The readiness system contributes to unquantified capabilities of combinations of military assets, zero-risk mindsets in combatant commanders, and requirements that are excessive. These problems must be addressed in any future readiness system. It is unreasonable to expect service chiefs to push back on requirements from combatant commanders if discussions around the capabilities of combinations of military assets are purely subjective. We make no claim as to what acceptable capability thresholds should be; however, we must point out that even if the service chiefs and combatant commanders were in complete agreement on a threshold, without a way to quantify the probability of achieving it, requirements will probably remain excessive. Requirements supported with too many or not enough forces leads to imbalanced risks and costs. Why pay to achieve a 99.9 percent chance of success when a 90 percent chance of success is adequate? Conversely, why risk a 10 percent chance of failure when a 99.9 percent chance of success is required? The existing readiness system does not support thinking in these terms.

Fixing the limitations of the existing readiness system is not purely a data challenge. However, too many problems with the existing military readiness system are a direct result of the ways in which Defense Department data is being collected, stored, and communicated. We do not advocate for the military readiness system to remove subjectivity from all readiness calculations – the readiness system should always endeavor to support the service chiefs in assessing what is meaningful, not just against what is measurable. However, subjectivity supported by systematic estimates of probability is likely to outrun subjectivity alone. The existing readiness system is simply not capable of providing military leaders with timely, fully-informed systemic probabilistic estimates of mission capabilities.

A principal problem with the existing system is that metrics associated with readiness requirements are routinely measured as “ready or not.” Once a unit meets a defined level of performance, the unit is declared “ready.” However, even when units are “ready,” it is often vague as to what they are ready for and when. Additionally, the percentages used in current readiness metrics cannot easily be aggregated by mathematically defensible means. For example, a notional requirement could be that at least 80 percent of unit systems must be ready. If a unit with 90 percent of its systems ready reports as “ready,” and pairs with a dissimilar unit at 70 percent and reporting “unready”, the combined capability of the two units to support a given mission at an uncertain future time is unclear. Fundamentally, the existing military readiness system cannot be used to quantitatively predict probabilities of mission success at uncertain future times for portfolios of dissimilar assets.

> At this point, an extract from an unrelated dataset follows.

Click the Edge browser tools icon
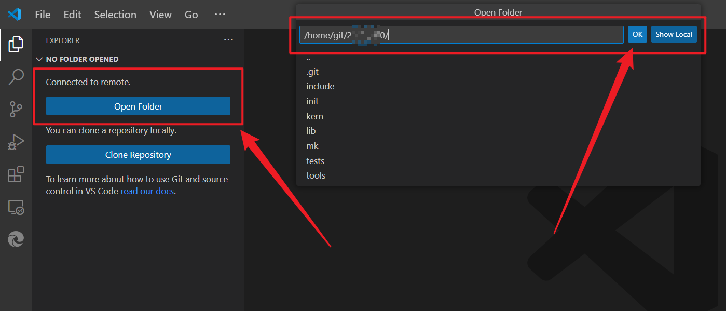The width and height of the screenshot is (726, 311). point(16,239)
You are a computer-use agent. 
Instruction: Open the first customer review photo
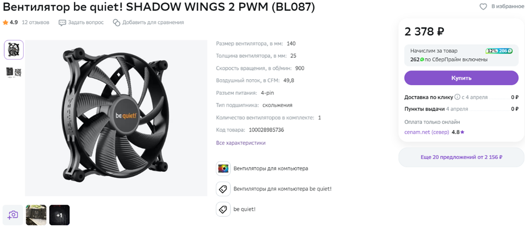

When joining readiness levels of dissimilar units, the lack of a mathematically defensible readiness framework results in important issues being distorted or lost, leaving little coherence for understanding the capabilities of the joint force at the operational or even strategic levels. Because joint force capabilities required by combatant commanders are not being credibly quantified, and because the service chiefs, who are tasked with providing ready and capable military forces to combatant commanders pay to support those requirements, the combatant commanders have little incentive to ask for fewer forces than are needed. Additionally, combatant commanders are responsible for requesting capabilities that cover their missions now, not several years in the future. Why would they risk failure by not requesting enough forces, especially considering they aren’t paying for the forces they receive? Combatant commanders are simply doing their jobs when they prioritize getting more forces in their theater now over future capabilities. Yet this is clearly a problem because marginal improvements to fulfil near-term requirements may be coming at enormous cost to important future capabilities.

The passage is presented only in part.